Given that he had severe anaemia, we asked the surgeons to investigate his gastrointestinal tract with scopes. They agreed but thought that regardless of the diagnosis, he wouldn’t survive a big operation to fix it. Then the anaesthetists refused to put him to sleep for the procedure, arguing that it would make no difference to the outcome.
That day, I talked to him and his daughter about what was happening. I explained that he was probably losing blood from a cancer but we aren’t going searching for it because he may not survive the operation to fix it anyway. We will transfuse him with blood whenever he needed it, but he might die soon regardless. They were understanding and accepting, and he was keen to go home, so I let him go.
A few weeks later, he came back vomiting blood. He’d vomited endlessly at home and some of it had gone into his lungs. He was really unwell this time, and the surgeons and anaesthetists put aside their previous weariness and looked in his stomach, where they found a big tumour completely obstructing the stomach outlet. The cancer came as no surprise to the whole family, and we started him on palliative radiation therapy. He also got a stent across the obstruction so he could still eat something, but we all knew that this was palliation.
Even with the diagnosis clear, Mr C stayed in hospital for ages, getting the stent placed and the feeding regimen adjusted, being treated with antibiotics for his pneumonia, and having so many other miscellaneous things sorted. Somehow he remained cheerful through all of it, and everyday when I went in to see him I would be struck by how bright and hopeful his eyes were, despite all the pain and suffering he was going through. One of his daughters had brought in a photo of him on his favourite daybed at home with his dog, who he loved dearly.
One day I went into his room and for the first time in several weeks of being in hospital, he didn’t smile at me when I greeted him. Instead he looked down at his bedcovers, at his distended stomach, and told me “I’m sick of this, I just want to die.” It wasn’t a particular thing that had happened, but it had all just caught up with him – the pain, the nausea, the weakness, the inability to get out of bed. At that moment I resolved to get this man home, even if he were just to spend one day in his own home with his family and his beloved dog.
So we had a family conference around the bed with all the staff involved in his care, and after that we put in place the final arrangements to let him go home. The community palliative care team were going to visit him, he would have oxygen and feeds as he had in hospital, his family would learn to manage his medications through the feeding tube... everything seemed to be going well, and we were so happy for him when he finally left hospital, though I knew then that I probably would never see him again.
Another few weeks later, I saw his obituary in the newspaper. I heard from other doctors that once back at home, his condition got much worse and he constantly asked the palliative care doctors to give him something to go to sleep forever.

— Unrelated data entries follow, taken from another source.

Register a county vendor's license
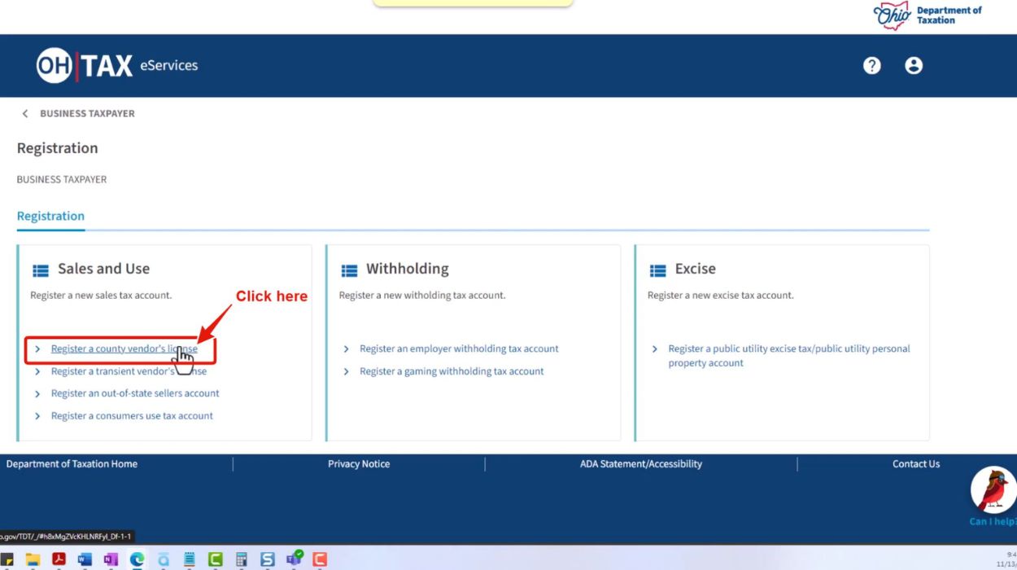1017x570 pixels. 124,349
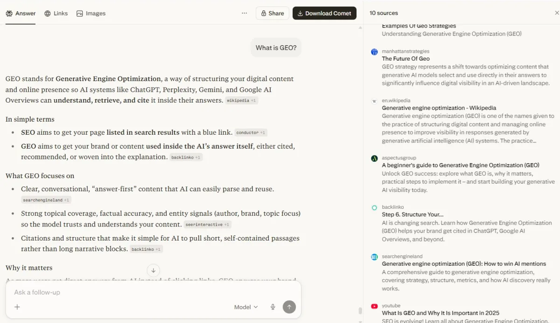Expand the wikipedia +1 citation chip
The width and height of the screenshot is (560, 323).
coord(242,100)
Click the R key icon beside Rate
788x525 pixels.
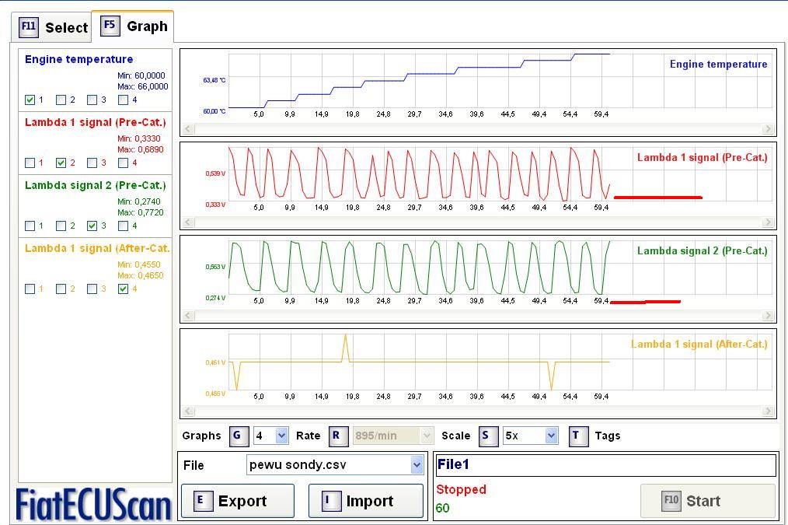tap(336, 436)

But of course that is illegal (though it was once upon a time legal in the Northern Territory), and we are left with symptom management.
It is easy enough to say if someone has physical pain, or nausea, or constipation, or secretions, or any medical complaint, we have medications and treatments that may help alleviate those symptoms. But what about emotional suffering? If someone has reached the end of their life and no longer wishes to live, but has no ability to take their own life, then what can we prescribe for that? If it is unethical or unmoral to prolong one’s physical suffering, then is it not cruel to prolong one’s emotional suffering?
These are difficult questions, and thus euthanasia has been debated fiercely all over the world. The arguments against euthanasia inevitably revolve around the sanctity of life (with many religious variations) and the potential for abuse of the system if euthanasia were allowed. Others argue that in the terminal stages of illness one loses the ability to assess with a clear mind one’s overall situation, and thus is not competent to make the decision.
I feel that all these arguments have their weaknesses. Life is indeed precious, but quality of life is of paramount importance, and cannot be judged by anyone other than the individual themselves. Doctors and others can make some guess at what one’s quality of life is, but ultimately everyone has to live their own life. As for the potential for abuse of the system, is there not such a possibility with everything in life? This should not be used as an excuse to run away from the issue. I agree that euthanasia should be tightly controlled so that the potential for disaster is minimised, but I do believe there is a role for euthanasia for some selected patients.
All that aside, to Mr C – I know you have gone to a better place, I hope you rest in peace.